Four championship courses, 493 rooms, and a $150 million renovation that rebuilt the flagship Hill Country golf resort from the ground up.
Omni Barton Creek is the only property in the Austin corridor where four championship courses share a single address. The resort sits on the western edge of the city in the Hill Country limestone terrain that defines the region's golf character, and its recent $150 million renovation reshaped both the accommodation and the golf infrastructure into something substantially different from the property that preceded it.

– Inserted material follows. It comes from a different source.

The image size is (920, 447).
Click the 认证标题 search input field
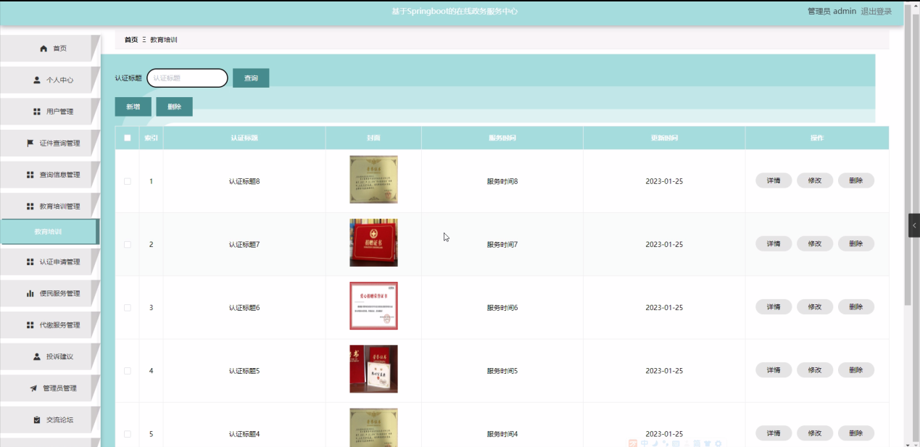[x=187, y=78]
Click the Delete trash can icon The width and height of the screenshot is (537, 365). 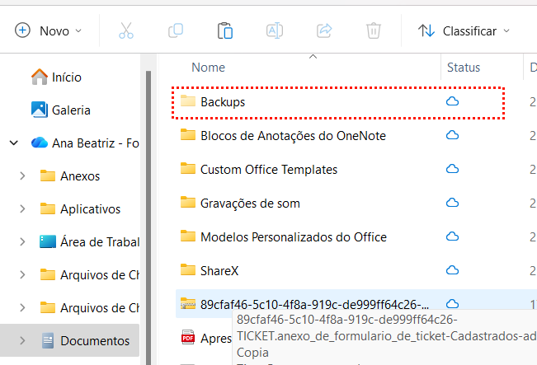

The 493 rooms include standard guest rooms and suites, all updated during the renovation. The scale of the resort creates a self-contained environment: Mokara Spa, three pools including an adults-only infinity pool, ten tennis courts, a fitness center, and nine dining options ranging from casual poolside service to full-service restaurants. The property operates at a level of completeness that makes leaving optional, which is both its strength and, for visitors who want to experience Austin itself, a consideration worth noting. Downtown is roughly 20 minutes east, but the resort's westward orientation means the Hill Country, not the city, is the immediate context.
The golf is the primary draw. The Fazio Foothills course, designed by Tom Fazio and Roy Bechtol in 1986, routes through cliff-lined fairways with natural caves and waterfalls; it ranks among Golfweek's top 40 resort courses and Golf Digest's top 35 in Texas. Fazio Canyons, completed in 1999 with Beau Welling contributing to later refinements, threads along Short Springs Branch Creek beneath oak and sycamore canopy. Golfweek named it the No. 1 course in Texas in 2002. The Coore Crenshaw course, only the second collaboration between Bill Coore and Ben Crenshaw when it opened in 1991, offers a more strategic and walkable alternative with subtle green complexes along cliffside terrain. It was renovated as part of the resort's overhaul and rewards patient, ground-level play. A fourth course, Palmer Lakeside, sits roughly 30 minutes from the main property.
Stay-and-play packages through OmniHotels.com bundle accommodation with golf access, and the resort-guest-only access policy means the courses carry less traffic than comparable public layouts. At $300 to $550 per night before golf packages, the Omni represents the top of the Austin market. For groups whose primary objective is concentrated golf with minimal logistics, no other property in the region eliminates as much friction between the hotel room and the first tee.